Mitglieder des neuen Mitte-Rechts Bündnisses mit Gadi Eizenkot (links) Foto: Flash90

In Israel hat es Tradition, dass die Chefs der Armee nach dem Ende ihrer Militärkarriere in die Politik gehen. Yitzhak Rabin, Ehud Barak oder Moshe Dayan sind nur einige, die es bis ganz oben auf dem Politparkett in Jerusalem geschafft haben. Jetzt reiht sich Gadi Eizenkot in die Reihe der illustren Namen ein.

ENGAGEMENT »Frieden und die Gleichheit aller Bürger«, wolle er sich auf die Fahne seines Engagements schreiben, sagte er am Wochenbeginn vor Reportern. Umsetzen will er dies nun im Mitte-Rechts-Bündnis »Nationale Einheit«, dem Zusammenschluss der Zentrumspartei Blau-Weiß von Verteidigungsminister Benny Gantz und der rechtsgerichteten Neuen Hoffnung von Justizminister Gideon Saar. Auch Gantz war vor seinem Eintritt in die Politik Stabschef.

»Wir müssen daran arbeiten, die Bedrohungen aus dem Iran und seinen Stellvertretern zu zerstreuen, einen zukünftigen binationalen Staat verhindern, der die zionistischen Bemühungen gefährden wird, sowie Frieden mit unseren Nachbarn anstreben«, führte Eizenkot aus. Das Land sei in eine politische Krise und politische Instabilität gerutscht, die seit Jahren andauert und einen Riss in der Gesellschaft verursacht hat, begründete er seine Entscheidung, Politiker zu werden.  

»Meiner Ansicht nach müssen wir die politische Stabilität und den respektvollen Dialog wiederherstellen.«

Gadi eizenkot

Eizenkot war nicht nur von der »Nationalen Einheit« umworben worden. Auch die Zentrumspartei Jesch Atid von Premierminister Yair Lapid wollte ihn gern in ihren Reihen sehen. Er überlegte reiflich und entschied sich erst nach einigen Wochen. »Eine bescheidene Führung, die sich auf die Interessen der Israelis konzentriert«, strebe er an, sagte er, als er die Neuigkeiten verkündete.

»Meiner Ansicht nach müssen wir versuchen, eine Regierung zu bilden, die Kräfte vereinen wird, die die politische Stabilität wiederherstellen und den respektvollen Dialog sowie die nationalen Interessen fördert«.
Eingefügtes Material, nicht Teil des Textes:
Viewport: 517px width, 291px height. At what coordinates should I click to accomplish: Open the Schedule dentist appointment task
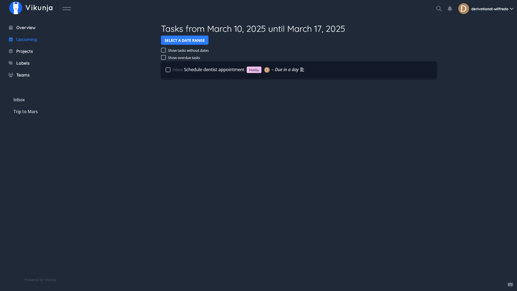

Mit Seitenhieb auf die gescheiterten Versuche der vergangenen Jahre, eine regierungsfähige Koalition auf die Beine zu stellen, machte er klar, dass man als Politiker kein Recht habe, die Bildung einer funktionierenden Regierung für die Bürger des Landes zu unterlassen.

KLUGHEIT Während Bescheidenheit und Politik heute eher widersprüchlich sind, glauben jene, die Eizenkot kennen, ihm dennoch aufs Wort. Der General im Ruhestand ist bekannt für sein ernsthaftes Wesen, seine Klugheit, Fairness und seinen Fleiß.

Zumal Krisen während der Zeit in der Armee sein tägliches Geschäft waren. Im Anschluss an den Dienst nannten ihn viele den »besten Stabschef der vergangenen Jahrzehnte«, der seine Aufgabe mit großem Respekt ausfüllte und bekannt dafür war, dass er den überparteilichen Status des Militärs besonders schützte.

Während der palästinensischen Terrorwelle, die die israelische Bevölkerung in den Jahren 2015 und 2016 durch andauernde Messerattentate quälte, erlangte er Berühmtheit für seine Zurückhaltung bei der Verhängung von kollektiven Strafen in den Palästinensergebieten.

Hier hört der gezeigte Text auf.